• **TASK ITEM**
Please retype the entries below exactly as they are written.

• **Source data**
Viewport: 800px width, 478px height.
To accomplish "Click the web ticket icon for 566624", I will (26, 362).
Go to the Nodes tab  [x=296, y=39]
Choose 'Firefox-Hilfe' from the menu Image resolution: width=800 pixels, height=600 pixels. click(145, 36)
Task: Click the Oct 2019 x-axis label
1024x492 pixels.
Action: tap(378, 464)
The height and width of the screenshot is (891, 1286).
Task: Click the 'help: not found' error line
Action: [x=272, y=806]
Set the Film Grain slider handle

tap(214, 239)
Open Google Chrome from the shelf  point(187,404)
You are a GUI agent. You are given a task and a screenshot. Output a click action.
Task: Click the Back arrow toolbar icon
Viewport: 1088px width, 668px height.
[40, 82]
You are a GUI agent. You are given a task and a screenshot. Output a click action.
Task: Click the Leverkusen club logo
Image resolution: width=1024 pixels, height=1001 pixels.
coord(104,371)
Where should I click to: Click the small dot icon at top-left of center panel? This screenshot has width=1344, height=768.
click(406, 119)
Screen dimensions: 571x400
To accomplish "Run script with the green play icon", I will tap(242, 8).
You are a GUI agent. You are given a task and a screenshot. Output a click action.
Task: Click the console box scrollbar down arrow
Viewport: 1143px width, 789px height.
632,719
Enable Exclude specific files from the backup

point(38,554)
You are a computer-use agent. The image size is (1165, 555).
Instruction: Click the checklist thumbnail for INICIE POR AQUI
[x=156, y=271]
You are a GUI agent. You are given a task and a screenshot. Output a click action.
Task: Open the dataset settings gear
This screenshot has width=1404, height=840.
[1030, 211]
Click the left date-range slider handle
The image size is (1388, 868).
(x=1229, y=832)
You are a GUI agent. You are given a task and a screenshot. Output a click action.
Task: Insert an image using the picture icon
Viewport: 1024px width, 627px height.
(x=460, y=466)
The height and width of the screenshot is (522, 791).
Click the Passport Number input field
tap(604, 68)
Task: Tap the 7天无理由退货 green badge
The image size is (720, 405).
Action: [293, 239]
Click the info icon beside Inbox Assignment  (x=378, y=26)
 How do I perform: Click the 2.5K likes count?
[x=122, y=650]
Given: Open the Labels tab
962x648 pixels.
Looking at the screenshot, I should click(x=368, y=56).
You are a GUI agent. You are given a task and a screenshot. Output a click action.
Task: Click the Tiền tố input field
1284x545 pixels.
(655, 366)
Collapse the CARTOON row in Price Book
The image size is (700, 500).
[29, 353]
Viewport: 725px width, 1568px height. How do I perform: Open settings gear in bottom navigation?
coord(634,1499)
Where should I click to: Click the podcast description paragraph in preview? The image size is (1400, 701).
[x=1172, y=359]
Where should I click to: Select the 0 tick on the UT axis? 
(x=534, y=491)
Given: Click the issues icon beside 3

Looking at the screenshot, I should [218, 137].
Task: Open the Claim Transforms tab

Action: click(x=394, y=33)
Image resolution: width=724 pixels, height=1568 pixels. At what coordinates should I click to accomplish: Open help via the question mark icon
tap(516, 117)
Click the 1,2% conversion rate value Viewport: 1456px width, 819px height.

• **FINAL ANSWER**
Viewport: 800px width, 478px height.
To accomplish "Click the web ticket icon for 566624", I will (26, 362).
Go to the Nodes tab  [x=296, y=39]
Choose 'Firefox-Hilfe' from the menu Image resolution: width=800 pixels, height=600 pixels. click(145, 36)
Task: Click the Oct 2019 x-axis label
1024x492 pixels.
Action: tap(378, 464)
The height and width of the screenshot is (891, 1286).
Task: Click the 'help: not found' error line
Action: [x=272, y=806]
Set the Film Grain slider handle

tap(214, 239)
Open Google Chrome from the shelf  point(187,404)
You are a GUI agent. You are given a task and a screenshot. Output a click action.
Task: Click the Back arrow toolbar icon
Viewport: 1088px width, 668px height.
[40, 82]
You are a GUI agent. You are given a task and a screenshot. Output a click action.
Task: Click the Leverkusen club logo
Image resolution: width=1024 pixels, height=1001 pixels.
coord(104,371)
Where should I click to: Click the small dot icon at top-left of center panel? This screenshot has width=1344, height=768.
click(406, 119)
Screen dimensions: 571x400
To accomplish "Run script with the green play icon", I will tap(242, 8).
You are a GUI agent. You are given a task and a screenshot. Output a click action.
Task: Click the console box scrollbar down arrow
Viewport: 1143px width, 789px height.
632,719
Enable Exclude specific files from the backup

point(38,554)
You are a computer-use agent. The image size is (1165, 555).
Instruction: Click the checklist thumbnail for INICIE POR AQUI
[x=156, y=271]
You are a GUI agent. You are given a task and a screenshot. Output a click action.
Task: Open the dataset settings gear
This screenshot has width=1404, height=840.
[1030, 211]
Click the left date-range slider handle
The image size is (1388, 868).
(x=1229, y=832)
You are a GUI agent. You are given a task and a screenshot. Output a click action.
Task: Insert an image using the picture icon
Viewport: 1024px width, 627px height.
(x=460, y=466)
The height and width of the screenshot is (522, 791).
Click the Passport Number input field
tap(604, 68)
Task: Tap the 7天无理由退货 green badge
The image size is (720, 405).
Action: [293, 239]
Click the info icon beside Inbox Assignment  (x=378, y=26)
 How do I perform: Click the 2.5K likes count?
[x=122, y=650]
Given: Open the Labels tab
962x648 pixels.
Looking at the screenshot, I should click(x=368, y=56).
You are a GUI agent. You are given a task and a screenshot. Output a click action.
Task: Click the Tiền tố input field
1284x545 pixels.
(655, 366)
Collapse the CARTOON row in Price Book
The image size is (700, 500).
[29, 353]
Viewport: 725px width, 1568px height. How do I perform: Open settings gear in bottom navigation?
coord(634,1499)
Where should I click to: Click the podcast description paragraph in preview? The image size is (1400, 701).
[x=1172, y=359]
Where should I click to: Select the 0 tick on the UT axis? 
(x=534, y=491)
Given: Click the issues icon beside 3

Looking at the screenshot, I should [218, 137].
Task: Open the Claim Transforms tab

Action: click(x=394, y=33)
Image resolution: width=724 pixels, height=1568 pixels. At what coordinates should I click to accomplish: Open help via the question mark icon
tap(516, 117)
Click the 1,2% conversion rate value Viewport: 1456px width, 819px height.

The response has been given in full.